A faithful transcription of all the records is required.
*** Opening of Dataset excerpts ***
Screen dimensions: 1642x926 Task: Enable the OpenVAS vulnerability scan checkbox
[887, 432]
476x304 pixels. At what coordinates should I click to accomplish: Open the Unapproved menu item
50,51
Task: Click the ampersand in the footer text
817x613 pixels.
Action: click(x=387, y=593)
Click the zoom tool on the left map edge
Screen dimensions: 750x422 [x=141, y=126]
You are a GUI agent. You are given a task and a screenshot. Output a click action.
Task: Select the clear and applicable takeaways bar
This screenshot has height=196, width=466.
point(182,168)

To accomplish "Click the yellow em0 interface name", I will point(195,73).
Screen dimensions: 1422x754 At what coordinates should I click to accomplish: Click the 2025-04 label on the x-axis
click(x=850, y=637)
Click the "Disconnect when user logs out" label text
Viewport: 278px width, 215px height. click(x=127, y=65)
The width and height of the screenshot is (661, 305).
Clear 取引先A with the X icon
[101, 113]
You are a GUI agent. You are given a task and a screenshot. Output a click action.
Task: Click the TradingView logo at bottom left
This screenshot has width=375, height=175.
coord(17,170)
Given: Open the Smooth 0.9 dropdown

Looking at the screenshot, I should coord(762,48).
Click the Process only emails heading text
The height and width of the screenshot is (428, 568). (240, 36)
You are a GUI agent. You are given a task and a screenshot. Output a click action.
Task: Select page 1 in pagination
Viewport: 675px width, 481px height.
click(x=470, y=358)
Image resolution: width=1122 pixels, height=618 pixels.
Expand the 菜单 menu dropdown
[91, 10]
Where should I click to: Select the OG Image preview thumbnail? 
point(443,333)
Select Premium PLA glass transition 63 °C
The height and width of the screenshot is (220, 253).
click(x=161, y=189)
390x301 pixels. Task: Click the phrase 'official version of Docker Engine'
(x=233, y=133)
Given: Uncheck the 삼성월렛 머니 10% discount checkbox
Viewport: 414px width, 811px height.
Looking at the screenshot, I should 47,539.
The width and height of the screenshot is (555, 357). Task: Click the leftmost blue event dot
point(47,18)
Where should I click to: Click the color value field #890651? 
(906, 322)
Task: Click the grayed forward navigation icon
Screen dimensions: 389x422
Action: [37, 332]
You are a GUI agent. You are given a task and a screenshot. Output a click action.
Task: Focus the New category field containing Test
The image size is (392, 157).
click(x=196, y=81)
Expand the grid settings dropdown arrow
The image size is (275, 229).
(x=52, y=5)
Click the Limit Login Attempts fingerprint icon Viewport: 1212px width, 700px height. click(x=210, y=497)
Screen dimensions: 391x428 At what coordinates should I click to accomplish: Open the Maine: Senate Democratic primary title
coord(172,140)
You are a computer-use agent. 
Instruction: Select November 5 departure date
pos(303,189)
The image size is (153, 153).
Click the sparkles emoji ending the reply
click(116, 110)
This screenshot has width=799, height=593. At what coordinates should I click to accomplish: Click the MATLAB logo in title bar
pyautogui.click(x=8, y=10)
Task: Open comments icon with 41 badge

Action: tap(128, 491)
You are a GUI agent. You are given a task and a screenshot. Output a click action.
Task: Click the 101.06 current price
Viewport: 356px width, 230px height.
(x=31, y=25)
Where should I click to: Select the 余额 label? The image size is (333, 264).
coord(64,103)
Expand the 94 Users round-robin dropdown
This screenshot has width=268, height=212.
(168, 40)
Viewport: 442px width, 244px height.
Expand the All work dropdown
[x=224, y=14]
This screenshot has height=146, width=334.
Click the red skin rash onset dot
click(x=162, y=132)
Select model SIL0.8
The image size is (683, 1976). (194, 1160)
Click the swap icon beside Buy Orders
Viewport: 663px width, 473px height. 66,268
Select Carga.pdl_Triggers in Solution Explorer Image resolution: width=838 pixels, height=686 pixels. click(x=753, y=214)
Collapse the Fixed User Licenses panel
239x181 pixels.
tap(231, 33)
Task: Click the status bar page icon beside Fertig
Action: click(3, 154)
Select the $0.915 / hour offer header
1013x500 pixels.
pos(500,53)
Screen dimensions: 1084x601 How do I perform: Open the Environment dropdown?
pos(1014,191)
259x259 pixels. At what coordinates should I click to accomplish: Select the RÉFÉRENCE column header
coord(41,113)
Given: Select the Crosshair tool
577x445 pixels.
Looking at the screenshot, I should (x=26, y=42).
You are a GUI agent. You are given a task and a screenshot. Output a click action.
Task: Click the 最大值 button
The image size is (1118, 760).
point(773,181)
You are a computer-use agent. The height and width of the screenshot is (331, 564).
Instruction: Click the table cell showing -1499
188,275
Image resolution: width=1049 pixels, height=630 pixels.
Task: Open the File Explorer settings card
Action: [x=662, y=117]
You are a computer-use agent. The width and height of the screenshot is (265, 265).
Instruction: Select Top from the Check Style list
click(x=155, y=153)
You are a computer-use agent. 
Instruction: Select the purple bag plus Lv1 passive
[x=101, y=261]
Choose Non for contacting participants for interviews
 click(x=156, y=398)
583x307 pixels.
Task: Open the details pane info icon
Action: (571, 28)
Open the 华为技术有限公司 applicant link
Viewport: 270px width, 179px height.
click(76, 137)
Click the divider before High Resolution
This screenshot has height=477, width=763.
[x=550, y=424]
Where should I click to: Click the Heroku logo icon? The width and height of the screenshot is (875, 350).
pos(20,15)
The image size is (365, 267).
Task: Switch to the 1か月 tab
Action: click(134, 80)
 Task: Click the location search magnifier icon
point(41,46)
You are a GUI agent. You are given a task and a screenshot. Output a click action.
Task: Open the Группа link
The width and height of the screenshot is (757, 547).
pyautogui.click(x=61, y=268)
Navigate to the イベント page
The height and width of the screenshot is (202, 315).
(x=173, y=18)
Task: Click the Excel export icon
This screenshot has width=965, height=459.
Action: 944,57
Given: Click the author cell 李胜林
*** Close of Dataset excerpts ***
Response area =
Screen dimensions: 1642x926 Task: Enable the OpenVAS vulnerability scan checkbox
[887, 432]
476x304 pixels. At what coordinates should I click to accomplish: Open the Unapproved menu item
50,51
Task: Click the ampersand in the footer text
817x613 pixels.
Action: click(x=387, y=593)
Click the zoom tool on the left map edge
Screen dimensions: 750x422 [x=141, y=126]
You are a GUI agent. You are given a task and a screenshot. Output a click action.
Task: Select the clear and applicable takeaways bar
This screenshot has height=196, width=466.
point(182,168)

To accomplish "Click the yellow em0 interface name", I will point(195,73).
Screen dimensions: 1422x754 At what coordinates should I click to accomplish: Click the 2025-04 label on the x-axis
click(x=850, y=637)
Click the "Disconnect when user logs out" label text
Viewport: 278px width, 215px height. click(x=127, y=65)
The width and height of the screenshot is (661, 305).
Clear 取引先A with the X icon
[101, 113]
You are a GUI agent. You are given a task and a screenshot. Output a click action.
Task: Click the TradingView logo at bottom left
This screenshot has width=375, height=175.
coord(17,170)
Given: Open the Smooth 0.9 dropdown

Looking at the screenshot, I should coord(762,48).
Click the Process only emails heading text
The height and width of the screenshot is (428, 568). (240, 36)
You are a GUI agent. You are given a task and a screenshot. Output a click action.
Task: Select page 1 in pagination
Viewport: 675px width, 481px height.
click(x=470, y=358)
Image resolution: width=1122 pixels, height=618 pixels.
Expand the 菜单 menu dropdown
[91, 10]
Where should I click to: Select the OG Image preview thumbnail? 
point(443,333)
Select Premium PLA glass transition 63 °C
The height and width of the screenshot is (220, 253).
click(x=161, y=189)
390x301 pixels. Task: Click the phrase 'official version of Docker Engine'
(x=233, y=133)
Given: Uncheck the 삼성월렛 머니 10% discount checkbox
Viewport: 414px width, 811px height.
Looking at the screenshot, I should 47,539.
The width and height of the screenshot is (555, 357). Task: Click the leftmost blue event dot
point(47,18)
Where should I click to: Click the color value field #890651? 
(906, 322)
Task: Click the grayed forward navigation icon
Screen dimensions: 389x422
Action: [37, 332]
You are a GUI agent. You are given a task and a screenshot. Output a click action.
Task: Focus the New category field containing Test
The image size is (392, 157).
click(x=196, y=81)
Expand the grid settings dropdown arrow
The image size is (275, 229).
(x=52, y=5)
Click the Limit Login Attempts fingerprint icon Viewport: 1212px width, 700px height. click(x=210, y=497)
Screen dimensions: 391x428 At what coordinates should I click to accomplish: Open the Maine: Senate Democratic primary title
coord(172,140)
You are a computer-use agent. 
Instruction: Select November 5 departure date
pos(303,189)
The image size is (153, 153).
Click the sparkles emoji ending the reply
click(116, 110)
This screenshot has width=799, height=593. At what coordinates should I click to accomplish: Click the MATLAB logo in title bar
pyautogui.click(x=8, y=10)
Task: Open comments icon with 41 badge

Action: tap(128, 491)
You are a GUI agent. You are given a task and a screenshot. Output a click action.
Task: Click the 101.06 current price
Viewport: 356px width, 230px height.
(x=31, y=25)
Where should I click to: Select the 余额 label? The image size is (333, 264).
coord(64,103)
Expand the 94 Users round-robin dropdown
This screenshot has width=268, height=212.
(168, 40)
Viewport: 442px width, 244px height.
Expand the All work dropdown
[x=224, y=14]
This screenshot has height=146, width=334.
Click the red skin rash onset dot
click(x=162, y=132)
Select model SIL0.8
The image size is (683, 1976). (194, 1160)
Click the swap icon beside Buy Orders
Viewport: 663px width, 473px height. 66,268
Select Carga.pdl_Triggers in Solution Explorer Image resolution: width=838 pixels, height=686 pixels. click(x=753, y=214)
Collapse the Fixed User Licenses panel
239x181 pixels.
tap(231, 33)
Task: Click the status bar page icon beside Fertig
Action: click(3, 154)
Select the $0.915 / hour offer header
1013x500 pixels.
pos(500,53)
Screen dimensions: 1084x601 How do I perform: Open the Environment dropdown?
pos(1014,191)
259x259 pixels. At what coordinates should I click to accomplish: Select the RÉFÉRENCE column header
coord(41,113)
Given: Select the Crosshair tool
577x445 pixels.
Looking at the screenshot, I should (x=26, y=42).
You are a GUI agent. You are given a task and a screenshot. Output a click action.
Task: Click the 最大值 button
The image size is (1118, 760).
point(773,181)
You are a computer-use agent. The height and width of the screenshot is (331, 564).
Instruction: Click the table cell showing -1499
188,275
Image resolution: width=1049 pixels, height=630 pixels.
Task: Open the File Explorer settings card
Action: [x=662, y=117]
You are a computer-use agent. The width and height of the screenshot is (265, 265).
Instruction: Select Top from the Check Style list
click(x=155, y=153)
You are a computer-use agent. 
Instruction: Select the purple bag plus Lv1 passive
[x=101, y=261]
Choose Non for contacting participants for interviews
 click(x=156, y=398)
583x307 pixels.
Task: Open the details pane info icon
Action: (571, 28)
Open the 华为技术有限公司 applicant link
Viewport: 270px width, 179px height.
click(76, 137)
Click the divider before High Resolution
This screenshot has height=477, width=763.
[x=550, y=424]
Where should I click to: Click the Heroku logo icon? The width and height of the screenshot is (875, 350).
pos(20,15)
The image size is (365, 267).
Task: Switch to the 1か月 tab
Action: click(134, 80)
 Task: Click the location search magnifier icon
point(41,46)
You are a GUI agent. You are given a task and a screenshot. Output a click action.
Task: Open the Группа link
The width and height of the screenshot is (757, 547).
pyautogui.click(x=61, y=268)
Navigate to the イベント page
The height and width of the screenshot is (202, 315).
(x=173, y=18)
Task: Click the Excel export icon
This screenshot has width=965, height=459.
Action: 944,57
Given: Click the author cell 李胜林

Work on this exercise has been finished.